• What is expected: Please print exactly the lines below, from the start of the material up to and including the line with "Task: Click the", but none of the pictures.

• Record extracts:
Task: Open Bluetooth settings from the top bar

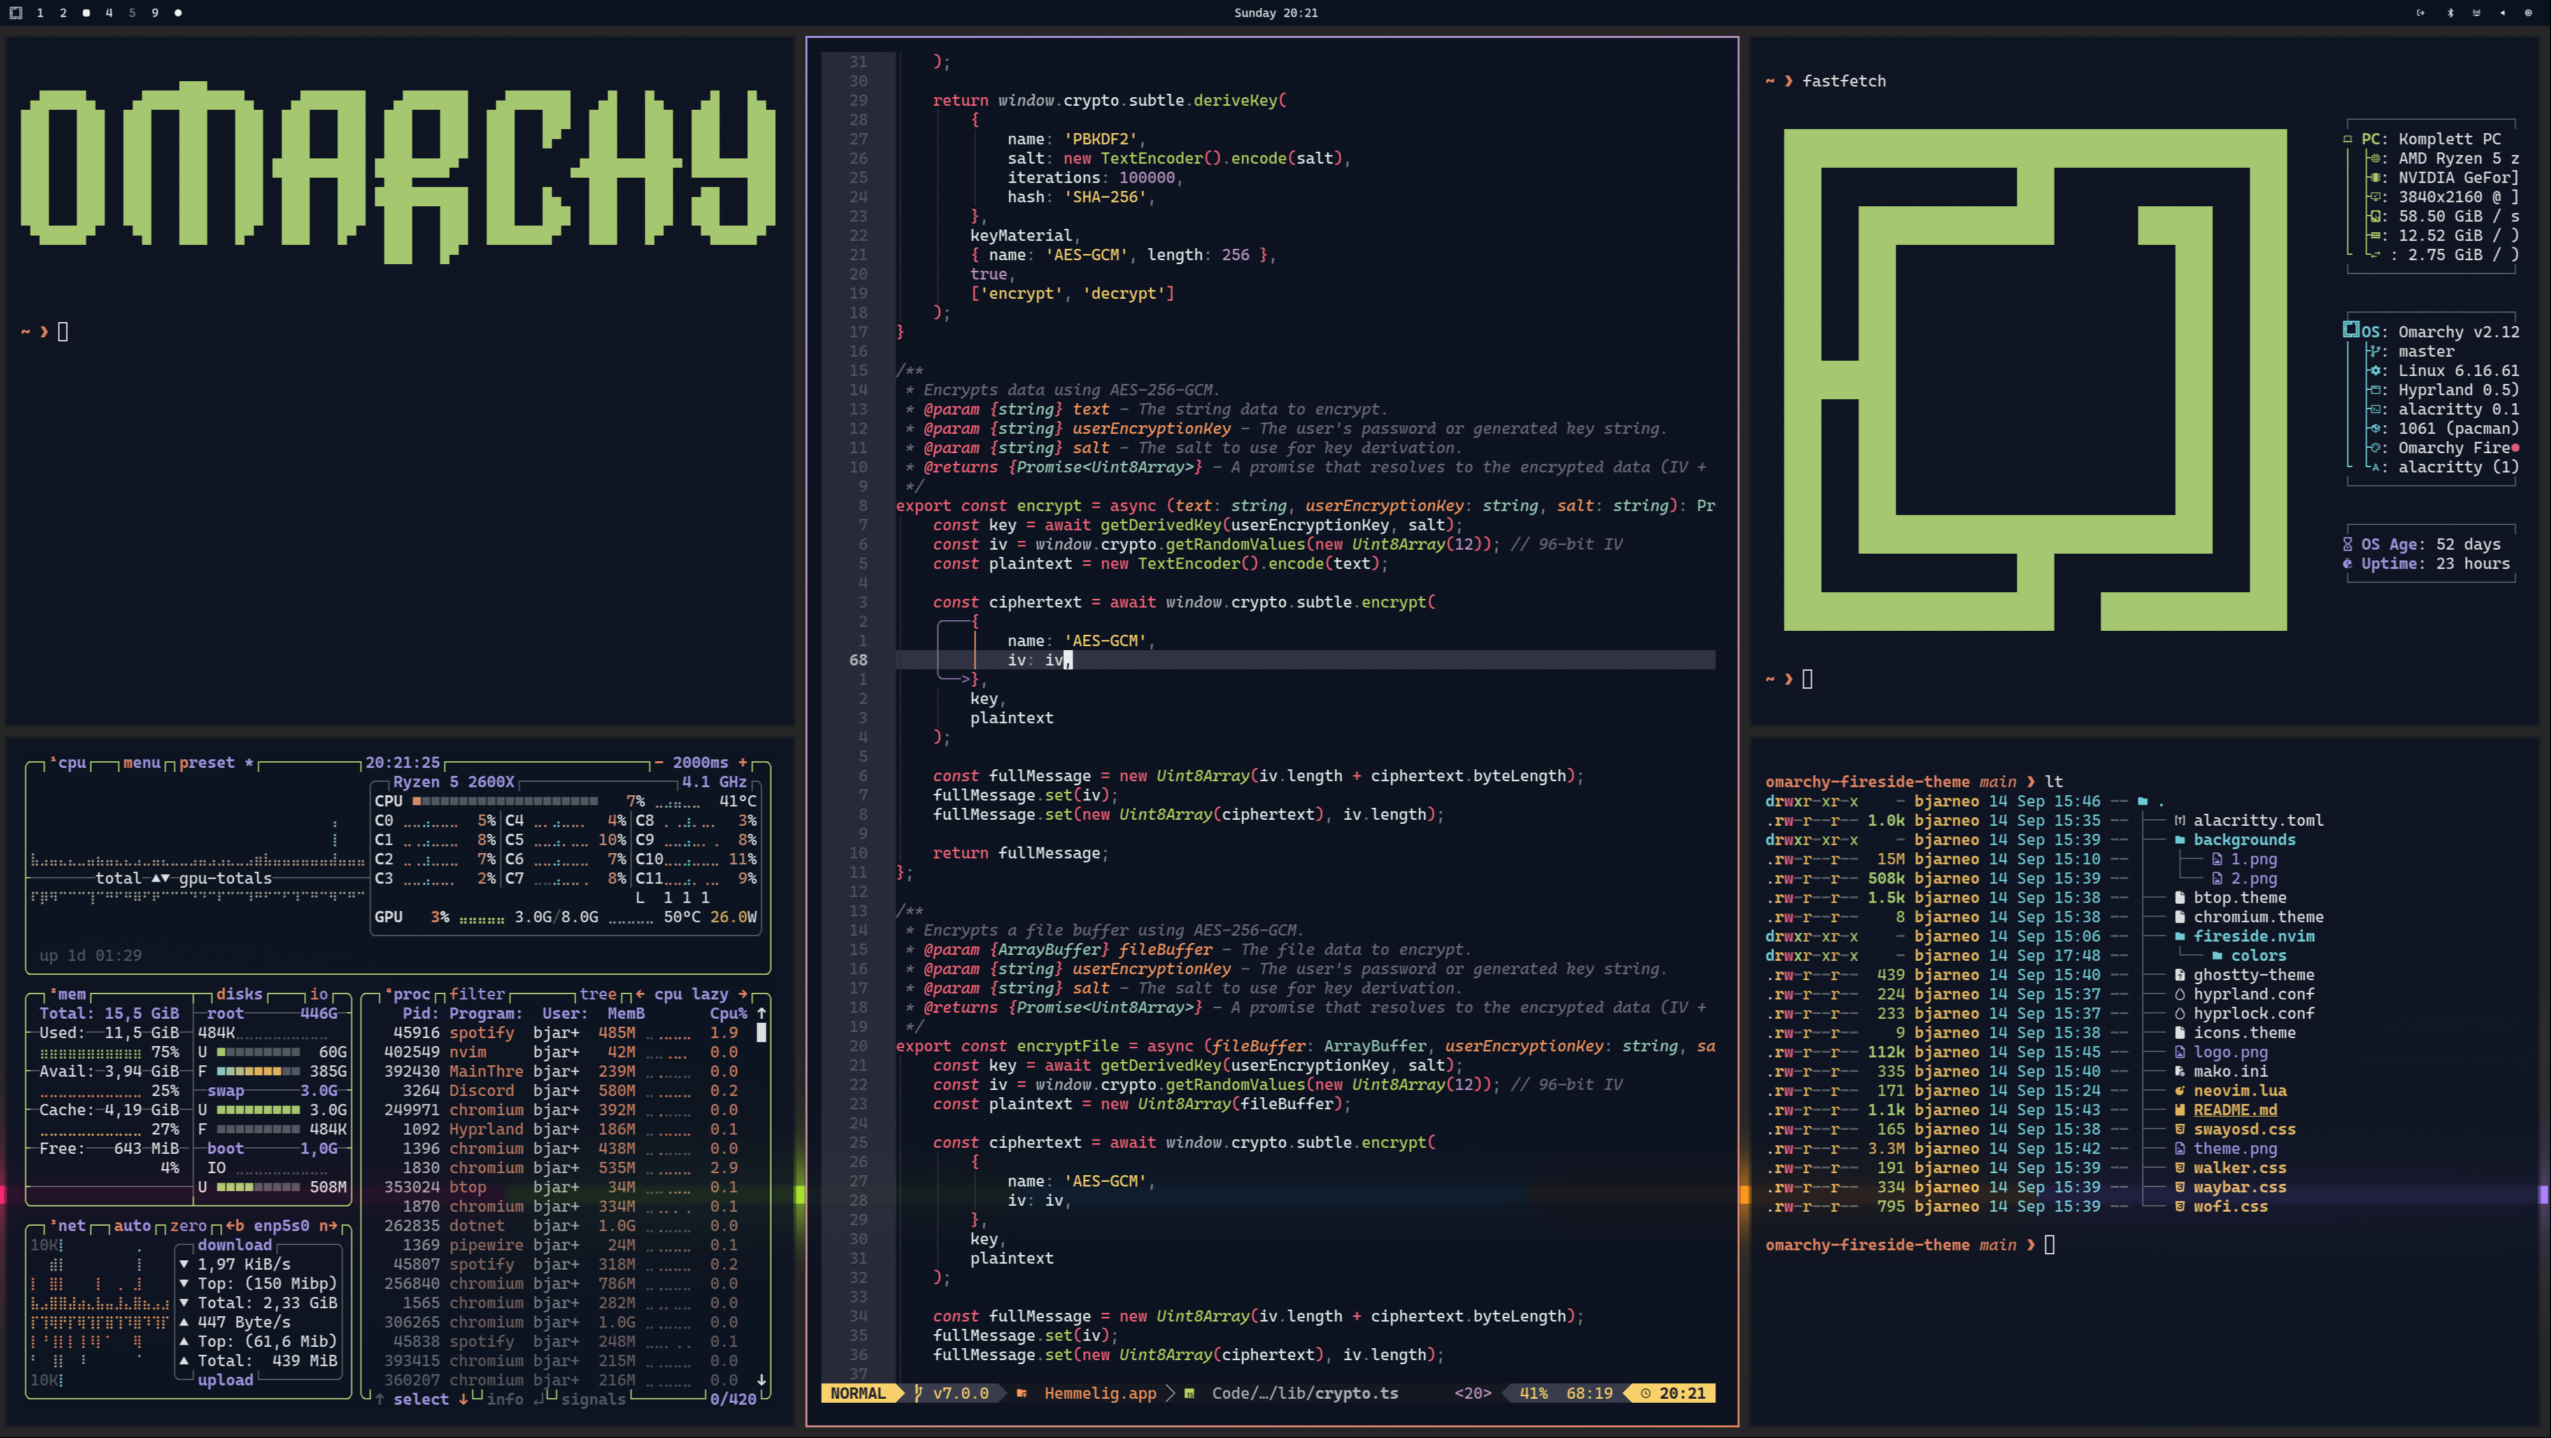Action: (x=2450, y=13)
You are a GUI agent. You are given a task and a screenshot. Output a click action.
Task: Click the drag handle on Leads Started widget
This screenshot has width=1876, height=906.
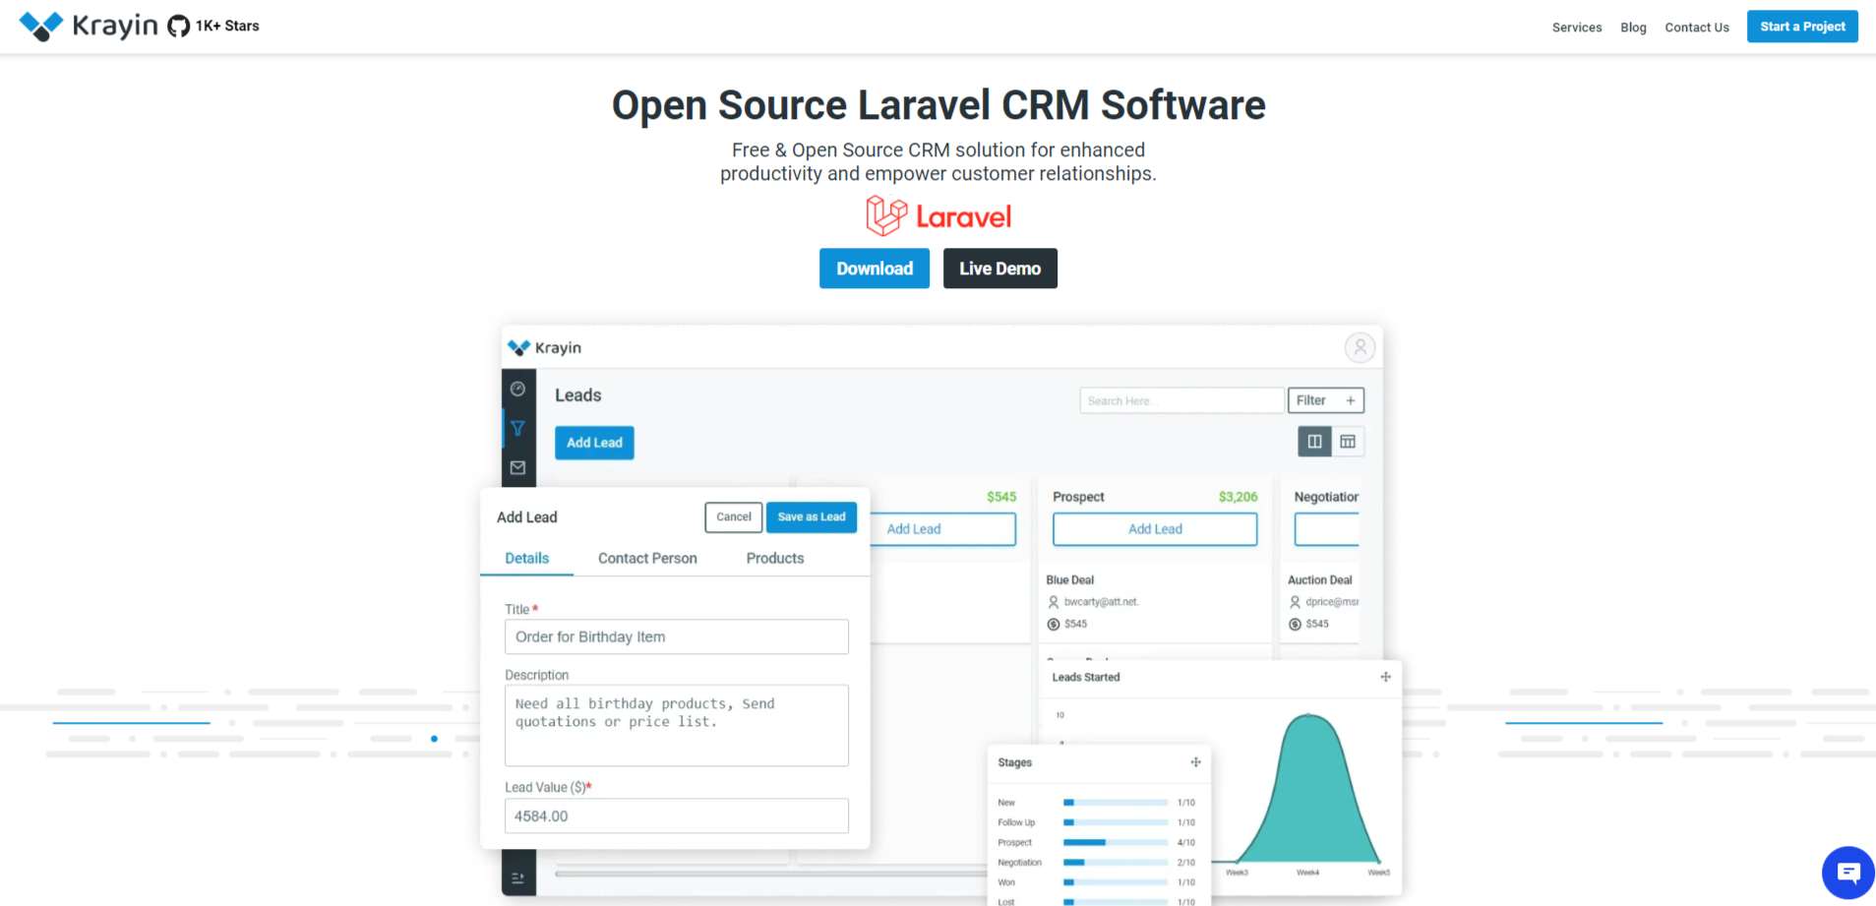tap(1384, 676)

• Answer to the problem:
Task: Open Bluetooth settings from the top bar

Action: (x=2450, y=13)
You are a GUI agent. You are given a task and a screenshot. Output a click action.
Task: Click the drag handle on Leads Started widget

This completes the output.